Moussa has gone on trial this week after pleading not guilty to the killing by reason of unsound mind. He entered the same plea in relation to a grievous bodily harm charge after he stabbed his step-mother during the same incident outside their Clarkson property on February 4 and 5 2025.
On Tuesday, the court heard how Moussa, who has a master’s degree in science from UWA, was living and studying in Queensland completing the first year of a medical degree when his physical and mental health began to decline.
He was falling behind at university and sought help from his GP and a psychiatrist who just weeks before killing his father wrote that Moussa was suffering from psychotic symptoms from dexamphetamine use.
He was also struggling with the end of a relationship, a failed rent inspection and had lost and then appealed his place at medical school because of failing grades, the court heard.
One of his medical case notes said he was experiencing “homicidal ideation” but that he “denies travelling to Perth to harm family”.
On January 22 last year Moussa filed an online police report alleging his father, Nadi Moussa, abused him as a child.
Five days later he got into his Mercedes and drove from one side of the country to another with a 30-centimetre Japanese cooking knife next to him.
When police in South Australia pulled him over for speeding, they saw the knife and a roll of duct tape in the foot well of the passenger seat and asked him about it. He said the knife was for cutting the tape that he was using to stick on his rear bumper that was hanging off after he hit a kangaroo.
They believed him and let him go.
Days later, after lying in wait at their Clarkson home while they holidayed in Thailand, Moussa lured his six-year-old half sister out of the house lying that he had “lollies” for her and then proceeded to stab his father to death.

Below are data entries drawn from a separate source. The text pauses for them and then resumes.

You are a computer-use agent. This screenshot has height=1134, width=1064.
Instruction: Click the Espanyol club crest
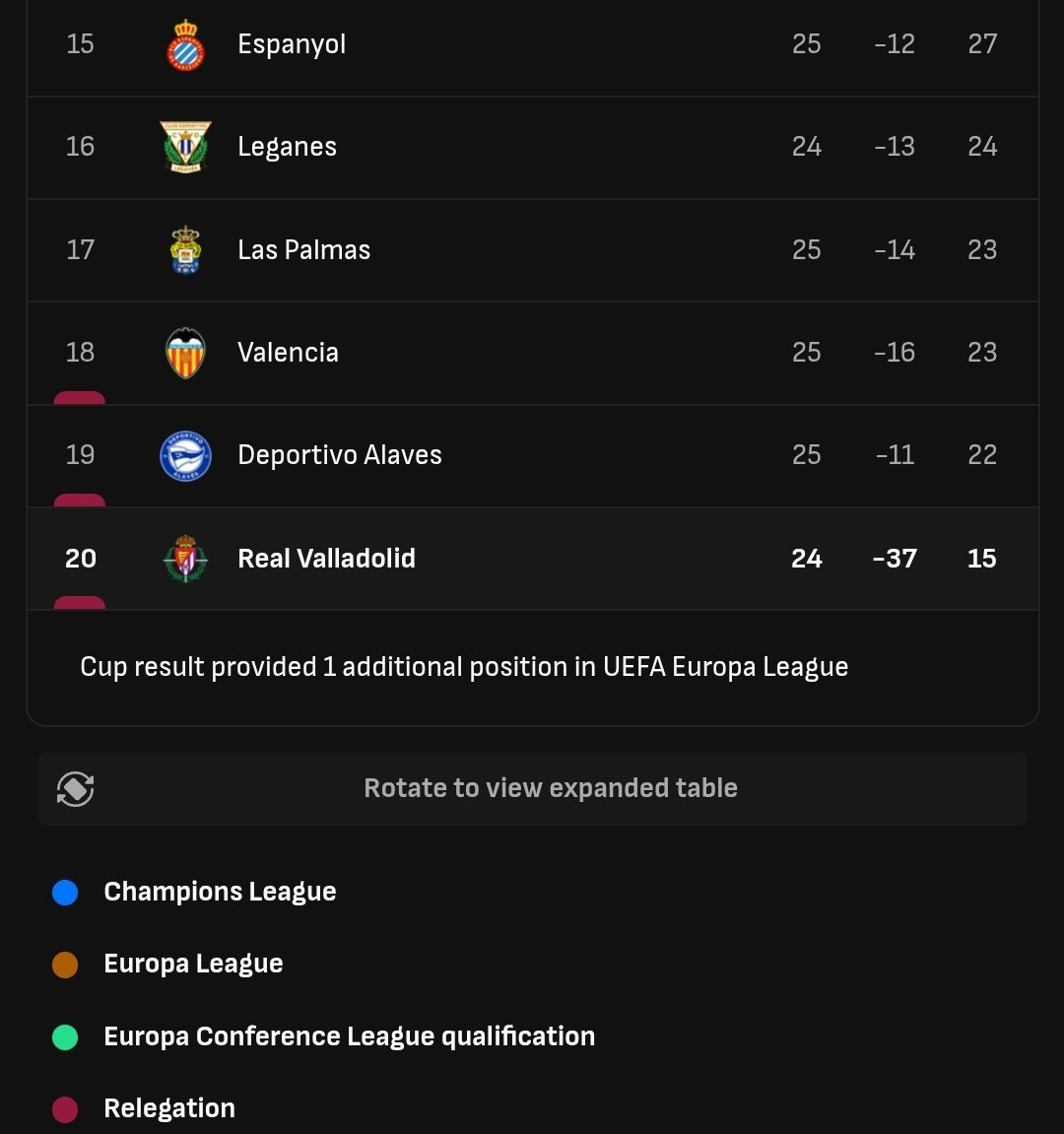[x=185, y=45]
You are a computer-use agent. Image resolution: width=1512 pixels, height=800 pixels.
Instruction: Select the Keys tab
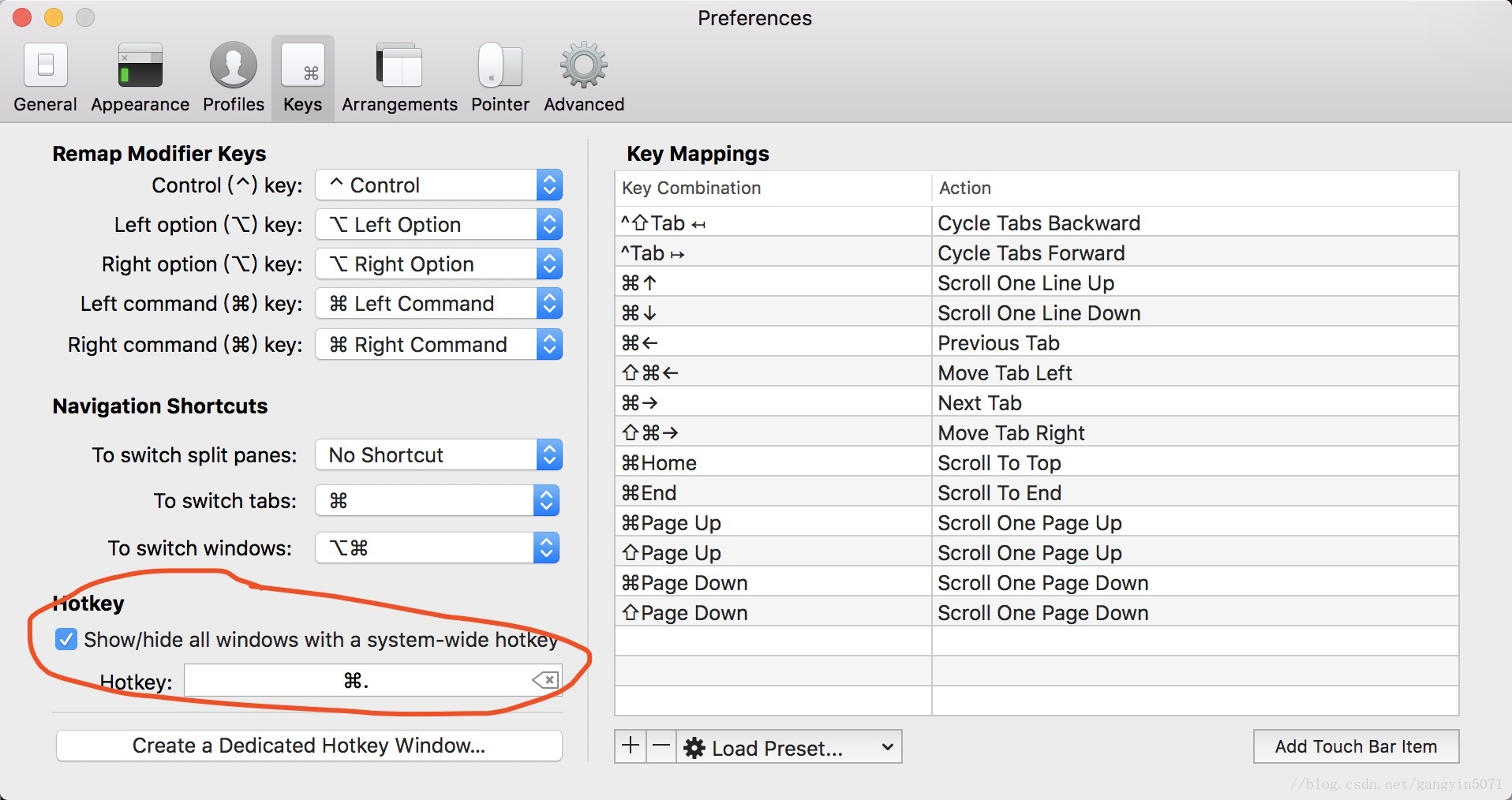pyautogui.click(x=303, y=77)
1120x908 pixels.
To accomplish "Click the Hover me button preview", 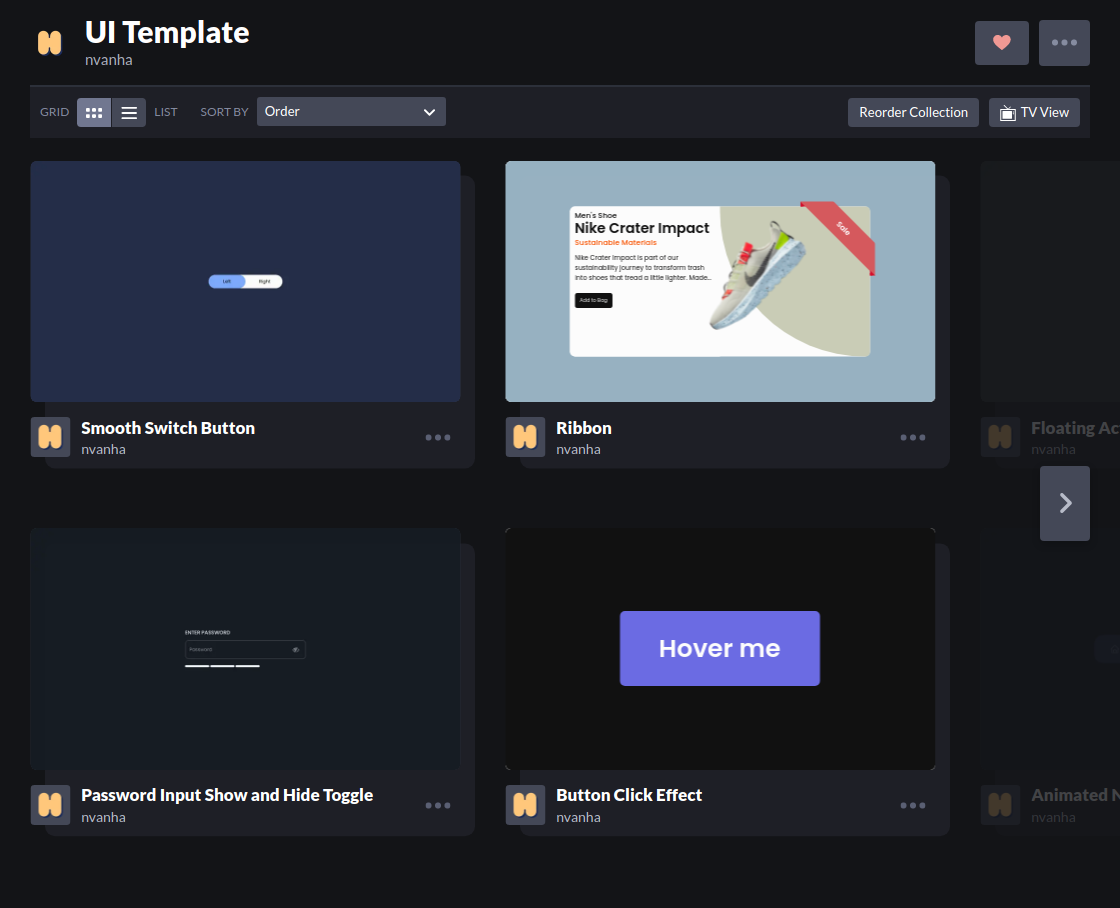I will click(719, 648).
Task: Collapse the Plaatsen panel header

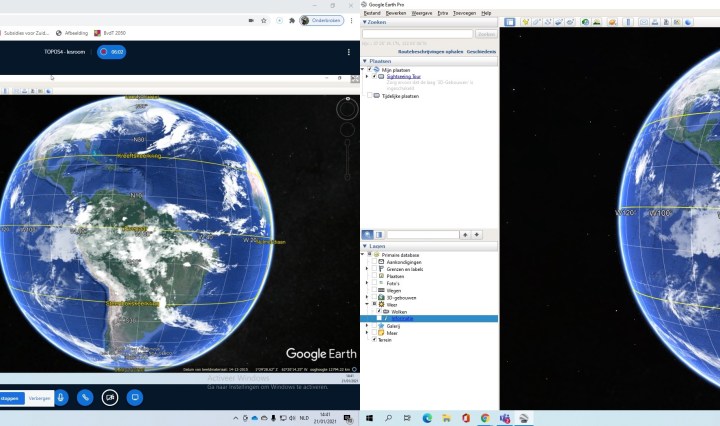Action: pos(366,60)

The 72-year-old stumbled out of the house and onto the driveway.
Nadi Moussa’s wife, 52, tried to intervene and was stabbed in the process, but survived her injuries.
The court heard Moussa told the couple “I need you to sit down here, I want to kill you both, sit down here”.
After the killing, Moussa then calmly called triple-zero, the chilling phone call played to the court on Tuesday where he can be heard telling the operator that his dad was dead.
He later told police he stabbed him quickly because he didn’t want him to suffer and said that he told him that he was sorry. He told the operator he had stabbed him 50 times in the heart.
A psychiatrist assessed Moussa after his arrest and he was separately treated for schizophrenia. He was described as being “acutely unwell at the time of the offences”.
Moussa’s two brothers denied their father was a paedophile and said they had a loving and happy childhood.
In a recorded police interview taken on the day of the incident that was played in front of Moussa’s judge alone trial, he can be seen calmly telling the interviewing officers that he had driven to Perth with the intention of killing his father.
The officers asked him why he did it.
“I don’t know, my eyes were closed at the time,” he says. “These researchers come to see me about twice a year. They told me it was their hope that I would do it because if they did it, they would get in trouble if they did it. They wanted me to do it so it would end the research they were doing on me.”
Moussa was held at Frankland Centre after his arrest before being transferred to prison.
The trial has now concluded and the verdict has been reserved until later this week.